ただし、この登記簿は遺産分割により不動産を相続した場合に、通常行われる登記の方法とは異なる方法により登記がなされています。
それは、共同相続登記(甲区2番の登記)と遺産分割による所有権移転登記に二段階で登記がなされているところです
共同相続登記
相続財産(遺産)は、遺産分割が成立するまでは、法定相続人が法定相続分に応じて共有することになります。この権利関係を公示したのが甲区2番でなされた登記です。

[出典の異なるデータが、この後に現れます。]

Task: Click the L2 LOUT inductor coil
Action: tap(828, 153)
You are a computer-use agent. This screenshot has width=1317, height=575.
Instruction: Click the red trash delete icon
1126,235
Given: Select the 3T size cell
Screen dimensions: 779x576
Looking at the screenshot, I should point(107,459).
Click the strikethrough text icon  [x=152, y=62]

(遺産共有状態)
※共同相続登記の詳細は共同相続登記をご覧ください。
遺産分割による持分移転登記
平成20年3月25日遺産分割の成立により本件不動産は甲野一郎が単独相続することになったので、相続人全員の共有名義になっている登記を甲野一郎の単独名義の登記にする必要があります。

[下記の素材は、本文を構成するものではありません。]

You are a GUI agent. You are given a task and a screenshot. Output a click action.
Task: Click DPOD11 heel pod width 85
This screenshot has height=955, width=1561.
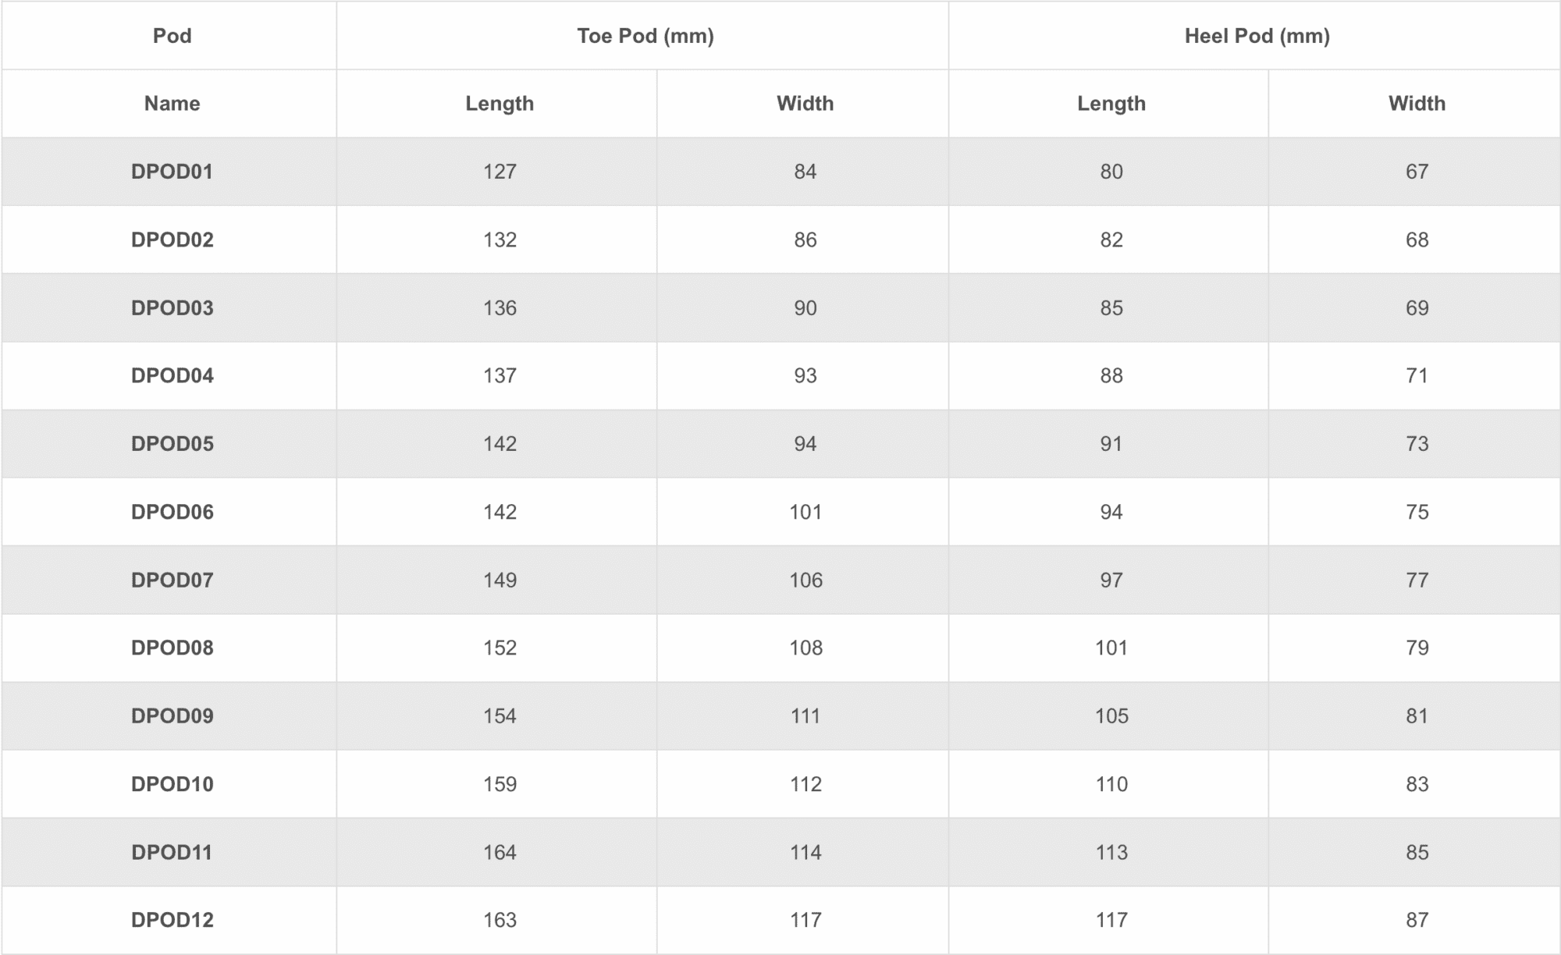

登記実務では単独相続した相続人に、相続しなかった他の相続人の持分を移転する登記の方法により行います。
登記原因は遺産分割で、登記原因日付は遺産分割協議等が成立した日になります。
※遺産分割協議等
遺産分割は、相続人全員による協議(遺産分割協議)、家庭裁判所でおこなわれる遺産分割調停又は遺産分割審判により成立します。
甲野一郎がこの不動産を売却する場合には、甲区2番で作成された登記識別情報及び甲区3番で作成された登記識別情報が必要になります。
一般的な相続登記の方法
共同相続登記を入れると余分な登録免許税がかかりますし、登記の申請も2回しなければならず、面倒ですので、共同相続登記を経ることなく、被相続人名義から遺産分割協議等により不動産を取得した相続人名義に直接相続を原因とする所有権移転登記(相続登記)をおこなうのが一般的です。
登記実務においても、共同相続登記を申請する必要はないとされています。
共同相続登記をすることなく遺産分割協議等が成立した後に、相続登記を行った場合の登記簿は以下のようになります。
甲区
順位番号 | 登記の目的 | 受付年月日・受付番号 | 権利者その他の事項 |
1 | 所有権移転 |
昭和58年10月1日 |
原因 昭和58年10月1日売買 |
2 | 所有権移転 |
平成18年11月12日 |
原因 平成18年5月5日相続 |
このように、相続人が相続した不動産を所有し続ける場合は、共同相続登記をおこなうことはあまりありませんが、遺産分割をおこなわず未分割のまま不動産を第三者に売却しその代金を相続人で分配する場合(換価分割といいます。)には、売買による所有権移転登記の前提として共同相続登記がおこなわれます。